PROBLEM:
Give back the entries in full, exactly as they are written.

MATERIALS PROVIDED:
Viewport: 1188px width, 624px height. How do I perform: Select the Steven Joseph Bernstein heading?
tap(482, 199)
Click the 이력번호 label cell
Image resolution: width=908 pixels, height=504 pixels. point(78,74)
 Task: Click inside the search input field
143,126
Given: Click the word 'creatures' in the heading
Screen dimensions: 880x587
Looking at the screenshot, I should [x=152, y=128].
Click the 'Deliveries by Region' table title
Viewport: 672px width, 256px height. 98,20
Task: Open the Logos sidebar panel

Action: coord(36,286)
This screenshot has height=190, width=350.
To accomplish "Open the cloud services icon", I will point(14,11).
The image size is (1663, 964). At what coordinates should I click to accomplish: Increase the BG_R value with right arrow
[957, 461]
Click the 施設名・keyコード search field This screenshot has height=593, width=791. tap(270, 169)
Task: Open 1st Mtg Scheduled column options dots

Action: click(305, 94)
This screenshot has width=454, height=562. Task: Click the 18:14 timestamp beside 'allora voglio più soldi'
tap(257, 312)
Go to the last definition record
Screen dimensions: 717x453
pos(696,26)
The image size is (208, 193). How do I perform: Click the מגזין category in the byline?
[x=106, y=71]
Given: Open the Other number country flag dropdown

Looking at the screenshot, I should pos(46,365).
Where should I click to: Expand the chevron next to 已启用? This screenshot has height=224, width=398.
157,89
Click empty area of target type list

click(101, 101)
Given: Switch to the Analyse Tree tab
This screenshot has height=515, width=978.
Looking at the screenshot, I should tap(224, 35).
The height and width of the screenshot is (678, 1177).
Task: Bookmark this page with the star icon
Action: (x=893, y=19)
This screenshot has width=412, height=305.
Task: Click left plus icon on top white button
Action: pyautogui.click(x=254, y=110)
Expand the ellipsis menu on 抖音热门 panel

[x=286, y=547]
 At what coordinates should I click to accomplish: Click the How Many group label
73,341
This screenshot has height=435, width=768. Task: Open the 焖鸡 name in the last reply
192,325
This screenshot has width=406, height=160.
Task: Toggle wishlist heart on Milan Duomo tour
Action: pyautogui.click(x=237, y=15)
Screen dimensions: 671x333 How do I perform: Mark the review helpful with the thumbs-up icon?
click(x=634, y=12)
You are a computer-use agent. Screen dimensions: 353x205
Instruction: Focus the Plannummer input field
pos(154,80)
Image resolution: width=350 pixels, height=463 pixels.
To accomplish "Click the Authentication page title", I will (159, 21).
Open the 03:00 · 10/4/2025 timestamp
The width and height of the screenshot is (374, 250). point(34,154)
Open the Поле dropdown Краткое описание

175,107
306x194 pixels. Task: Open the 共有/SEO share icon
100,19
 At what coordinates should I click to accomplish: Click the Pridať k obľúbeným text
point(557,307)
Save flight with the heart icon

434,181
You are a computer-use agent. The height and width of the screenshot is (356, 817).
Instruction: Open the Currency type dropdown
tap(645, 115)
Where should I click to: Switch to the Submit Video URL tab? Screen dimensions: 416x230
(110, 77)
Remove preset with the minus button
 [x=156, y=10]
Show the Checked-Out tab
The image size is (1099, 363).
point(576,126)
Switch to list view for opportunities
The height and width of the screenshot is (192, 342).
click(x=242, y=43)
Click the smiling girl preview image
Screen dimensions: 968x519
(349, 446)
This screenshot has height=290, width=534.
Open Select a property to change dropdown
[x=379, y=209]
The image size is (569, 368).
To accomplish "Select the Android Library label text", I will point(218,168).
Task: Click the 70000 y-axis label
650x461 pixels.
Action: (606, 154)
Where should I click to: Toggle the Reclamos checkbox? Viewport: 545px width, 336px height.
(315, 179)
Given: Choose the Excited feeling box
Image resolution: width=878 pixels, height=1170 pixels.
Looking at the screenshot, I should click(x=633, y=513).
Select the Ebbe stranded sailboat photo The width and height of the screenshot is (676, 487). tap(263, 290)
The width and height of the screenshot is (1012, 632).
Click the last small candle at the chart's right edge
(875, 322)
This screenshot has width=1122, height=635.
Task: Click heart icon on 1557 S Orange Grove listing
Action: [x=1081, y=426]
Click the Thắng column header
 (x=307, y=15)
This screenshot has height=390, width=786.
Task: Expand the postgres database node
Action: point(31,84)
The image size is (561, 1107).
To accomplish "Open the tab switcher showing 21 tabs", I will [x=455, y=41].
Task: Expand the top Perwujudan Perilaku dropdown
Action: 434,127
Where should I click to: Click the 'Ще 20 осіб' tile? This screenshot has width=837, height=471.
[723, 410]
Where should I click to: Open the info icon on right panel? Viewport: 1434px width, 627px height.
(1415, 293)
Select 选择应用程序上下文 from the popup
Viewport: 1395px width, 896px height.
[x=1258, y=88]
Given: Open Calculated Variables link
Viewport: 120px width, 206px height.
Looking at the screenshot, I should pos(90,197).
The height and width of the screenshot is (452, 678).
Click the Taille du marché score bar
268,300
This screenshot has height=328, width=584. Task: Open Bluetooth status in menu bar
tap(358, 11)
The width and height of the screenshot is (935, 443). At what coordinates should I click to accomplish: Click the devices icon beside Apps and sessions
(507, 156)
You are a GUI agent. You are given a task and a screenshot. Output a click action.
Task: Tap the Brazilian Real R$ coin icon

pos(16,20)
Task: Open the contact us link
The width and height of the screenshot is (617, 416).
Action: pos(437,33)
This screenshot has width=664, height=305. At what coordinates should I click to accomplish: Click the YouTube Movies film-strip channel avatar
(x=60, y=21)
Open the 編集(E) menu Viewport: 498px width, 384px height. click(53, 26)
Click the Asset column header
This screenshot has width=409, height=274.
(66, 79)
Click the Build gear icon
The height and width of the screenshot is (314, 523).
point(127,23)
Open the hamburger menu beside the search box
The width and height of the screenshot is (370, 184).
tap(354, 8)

ANSWER TO THIS EXERCISE:
Viewport: 1188px width, 624px height. How do I perform: Select the Steven Joseph Bernstein heading?
tap(482, 199)
Click the 이력번호 label cell
Image resolution: width=908 pixels, height=504 pixels. point(78,74)
 Task: Click inside the search input field
143,126
Given: Click the word 'creatures' in the heading
Screen dimensions: 880x587
Looking at the screenshot, I should [x=152, y=128].
Click the 'Deliveries by Region' table title
Viewport: 672px width, 256px height. 98,20
Task: Open the Logos sidebar panel

Action: coord(36,286)
This screenshot has height=190, width=350.
To accomplish "Open the cloud services icon", I will point(14,11).
The image size is (1663, 964). At what coordinates should I click to accomplish: Increase the BG_R value with right arrow
[957, 461]
Click the 施設名・keyコード search field This screenshot has height=593, width=791. tap(270, 169)
Task: Open 1st Mtg Scheduled column options dots

Action: click(305, 94)
This screenshot has width=454, height=562. Task: Click the 18:14 timestamp beside 'allora voglio più soldi'
tap(257, 312)
Go to the last definition record
Screen dimensions: 717x453
pos(696,26)
The image size is (208, 193). How do I perform: Click the מגזין category in the byline?
[x=106, y=71]
Given: Open the Other number country flag dropdown

Looking at the screenshot, I should pos(46,365).
Where should I click to: Expand the chevron next to 已启用? This screenshot has height=224, width=398.
157,89
Click empty area of target type list

click(101, 101)
Given: Switch to the Analyse Tree tab
This screenshot has height=515, width=978.
Looking at the screenshot, I should tap(224, 35).
The height and width of the screenshot is (678, 1177).
Task: Bookmark this page with the star icon
Action: (x=893, y=19)
This screenshot has width=412, height=305.
Task: Click left plus icon on top white button
Action: pyautogui.click(x=254, y=110)
Expand the ellipsis menu on 抖音热门 panel

[x=286, y=547]
 At what coordinates should I click to accomplish: Click the How Many group label
73,341
This screenshot has height=435, width=768. Task: Open the 焖鸡 name in the last reply
192,325
This screenshot has width=406, height=160.
Task: Toggle wishlist heart on Milan Duomo tour
Action: pyautogui.click(x=237, y=15)
Screen dimensions: 671x333 How do I perform: Mark the review helpful with the thumbs-up icon?
click(x=634, y=12)
You are a computer-use agent. Screen dimensions: 353x205
Instruction: Focus the Plannummer input field
pos(154,80)
Image resolution: width=350 pixels, height=463 pixels.
To accomplish "Click the Authentication page title", I will (159, 21).
Open the 03:00 · 10/4/2025 timestamp
The width and height of the screenshot is (374, 250). point(34,154)
Open the Поле dropdown Краткое описание

175,107
306x194 pixels. Task: Open the 共有/SEO share icon
100,19
 At what coordinates should I click to accomplish: Click the Pridať k obľúbeným text
point(557,307)
Save flight with the heart icon

434,181
You are a computer-use agent. The height and width of the screenshot is (356, 817).
Instruction: Open the Currency type dropdown
tap(645, 115)
Where should I click to: Switch to the Submit Video URL tab? Screen dimensions: 416x230
(110, 77)
Remove preset with the minus button
 [x=156, y=10]
Show the Checked-Out tab
The image size is (1099, 363).
point(576,126)
Switch to list view for opportunities
The height and width of the screenshot is (192, 342).
click(x=242, y=43)
Click the smiling girl preview image
Screen dimensions: 968x519
(349, 446)
This screenshot has height=290, width=534.
Open Select a property to change dropdown
[x=379, y=209]
The image size is (569, 368).
To accomplish "Select the Android Library label text", I will point(218,168).
Task: Click the 70000 y-axis label
650x461 pixels.
Action: (606, 154)
Where should I click to: Toggle the Reclamos checkbox? Viewport: 545px width, 336px height.
(315, 179)
Given: Choose the Excited feeling box
Image resolution: width=878 pixels, height=1170 pixels.
Looking at the screenshot, I should click(x=633, y=513).
Select the Ebbe stranded sailboat photo The width and height of the screenshot is (676, 487). tap(263, 290)
The width and height of the screenshot is (1012, 632).
Click the last small candle at the chart's right edge
(875, 322)
This screenshot has width=1122, height=635.
Task: Click heart icon on 1557 S Orange Grove listing
Action: [x=1081, y=426]
Click the Thắng column header
 (x=307, y=15)
This screenshot has height=390, width=786.
Task: Expand the postgres database node
Action: point(31,84)
The image size is (561, 1107).
To accomplish "Open the tab switcher showing 21 tabs", I will [x=455, y=41].
Task: Expand the top Perwujudan Perilaku dropdown
Action: 434,127
Where should I click to: Click the 'Ще 20 осіб' tile? This screenshot has width=837, height=471.
[723, 410]
Where should I click to: Open the info icon on right panel? Viewport: 1434px width, 627px height.
(1415, 293)
Select 选择应用程序上下文 from the popup
Viewport: 1395px width, 896px height.
[x=1258, y=88]
Given: Open Calculated Variables link
Viewport: 120px width, 206px height.
Looking at the screenshot, I should pos(90,197).
The height and width of the screenshot is (452, 678).
Click the Taille du marché score bar
268,300
This screenshot has height=328, width=584. Task: Open Bluetooth status in menu bar
tap(358, 11)
The width and height of the screenshot is (935, 443). At what coordinates should I click to accomplish: Click the devices icon beside Apps and sessions
(507, 156)
You are a GUI agent. You are given a task and a screenshot. Output a click action.
Task: Tap the Brazilian Real R$ coin icon

pos(16,20)
Task: Open the contact us link
The width and height of the screenshot is (617, 416).
Action: pos(437,33)
This screenshot has width=664, height=305. At what coordinates should I click to accomplish: Click the YouTube Movies film-strip channel avatar
(x=60, y=21)
Open the 編集(E) menu Viewport: 498px width, 384px height. click(53, 26)
Click the Asset column header
This screenshot has width=409, height=274.
(66, 79)
Click the Build gear icon
The height and width of the screenshot is (314, 523).
point(127,23)
Open the hamburger menu beside the search box
The width and height of the screenshot is (370, 184).
tap(354, 8)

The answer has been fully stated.